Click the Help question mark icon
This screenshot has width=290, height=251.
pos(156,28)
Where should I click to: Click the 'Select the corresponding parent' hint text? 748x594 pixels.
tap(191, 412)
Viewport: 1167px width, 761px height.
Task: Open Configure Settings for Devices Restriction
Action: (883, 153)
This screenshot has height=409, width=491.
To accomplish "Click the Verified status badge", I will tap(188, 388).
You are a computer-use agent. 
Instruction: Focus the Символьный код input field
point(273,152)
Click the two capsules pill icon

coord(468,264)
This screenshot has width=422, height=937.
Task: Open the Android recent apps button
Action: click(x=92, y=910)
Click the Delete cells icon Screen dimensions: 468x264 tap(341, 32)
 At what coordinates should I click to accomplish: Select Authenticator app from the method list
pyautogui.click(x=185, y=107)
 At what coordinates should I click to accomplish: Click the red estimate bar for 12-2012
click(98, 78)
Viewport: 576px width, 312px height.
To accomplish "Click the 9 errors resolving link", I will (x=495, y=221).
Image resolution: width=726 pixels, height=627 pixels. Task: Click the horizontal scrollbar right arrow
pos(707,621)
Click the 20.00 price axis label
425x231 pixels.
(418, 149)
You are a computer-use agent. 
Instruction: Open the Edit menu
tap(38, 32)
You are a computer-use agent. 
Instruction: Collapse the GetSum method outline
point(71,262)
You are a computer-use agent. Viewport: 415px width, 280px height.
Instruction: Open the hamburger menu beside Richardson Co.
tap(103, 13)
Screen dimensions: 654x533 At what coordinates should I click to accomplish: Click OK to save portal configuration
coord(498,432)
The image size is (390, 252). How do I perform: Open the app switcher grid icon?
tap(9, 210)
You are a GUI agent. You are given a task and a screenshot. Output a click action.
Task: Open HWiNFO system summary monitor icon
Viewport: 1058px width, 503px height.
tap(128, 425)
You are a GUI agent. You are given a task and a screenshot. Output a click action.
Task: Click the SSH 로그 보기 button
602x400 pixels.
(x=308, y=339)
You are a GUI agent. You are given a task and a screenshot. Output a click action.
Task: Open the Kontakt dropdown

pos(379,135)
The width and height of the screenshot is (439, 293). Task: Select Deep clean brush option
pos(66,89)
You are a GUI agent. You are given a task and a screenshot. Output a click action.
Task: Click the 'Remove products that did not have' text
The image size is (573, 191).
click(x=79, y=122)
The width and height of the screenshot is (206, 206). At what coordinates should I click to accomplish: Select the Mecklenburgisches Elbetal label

# # #

== What you should do ==
Using the listing above, print every entry verbatim.

== Reply ==
Click the Help question mark icon
This screenshot has width=290, height=251.
pos(156,28)
Where should I click to: Click the 'Select the corresponding parent' hint text? 748x594 pixels.
tap(191, 412)
Viewport: 1167px width, 761px height.
Task: Open Configure Settings for Devices Restriction
Action: (883, 153)
This screenshot has height=409, width=491.
To accomplish "Click the Verified status badge", I will tap(188, 388).
You are a computer-use agent. 
Instruction: Focus the Символьный код input field
point(273,152)
Click the two capsules pill icon

coord(468,264)
This screenshot has width=422, height=937.
Task: Open the Android recent apps button
Action: click(x=92, y=910)
Click the Delete cells icon Screen dimensions: 468x264 tap(341, 32)
 At what coordinates should I click to accomplish: Select Authenticator app from the method list
pyautogui.click(x=185, y=107)
 At what coordinates should I click to accomplish: Click the red estimate bar for 12-2012
click(98, 78)
Viewport: 576px width, 312px height.
To accomplish "Click the 9 errors resolving link", I will (x=495, y=221).
Image resolution: width=726 pixels, height=627 pixels. Task: Click the horizontal scrollbar right arrow
pos(707,621)
Click the 20.00 price axis label
425x231 pixels.
(418, 149)
You are a computer-use agent. 
Instruction: Open the Edit menu
tap(38, 32)
You are a computer-use agent. 
Instruction: Collapse the GetSum method outline
point(71,262)
You are a computer-use agent. Viewport: 415px width, 280px height.
Instruction: Open the hamburger menu beside Richardson Co.
tap(103, 13)
Screen dimensions: 654x533 At what coordinates should I click to accomplish: Click OK to save portal configuration
coord(498,432)
The image size is (390, 252). How do I perform: Open the app switcher grid icon?
tap(9, 210)
You are a GUI agent. You are given a task and a screenshot. Output a click action.
Task: Open HWiNFO system summary monitor icon
Viewport: 1058px width, 503px height.
tap(128, 425)
You are a GUI agent. You are given a task and a screenshot. Output a click action.
Task: Click the SSH 로그 보기 button
602x400 pixels.
(x=308, y=339)
You are a GUI agent. You are given a task and a screenshot. Output a click action.
Task: Open the Kontakt dropdown

pos(379,135)
The width and height of the screenshot is (439, 293). Task: Select Deep clean brush option
pos(66,89)
You are a GUI agent. You are given a task and a screenshot. Output a click action.
Task: Click the 'Remove products that did not have' text
The image size is (573, 191).
click(x=79, y=122)
The width and height of the screenshot is (206, 206). At what coordinates should I click to accomplish: Select the Mecklenburgisches Elbetal label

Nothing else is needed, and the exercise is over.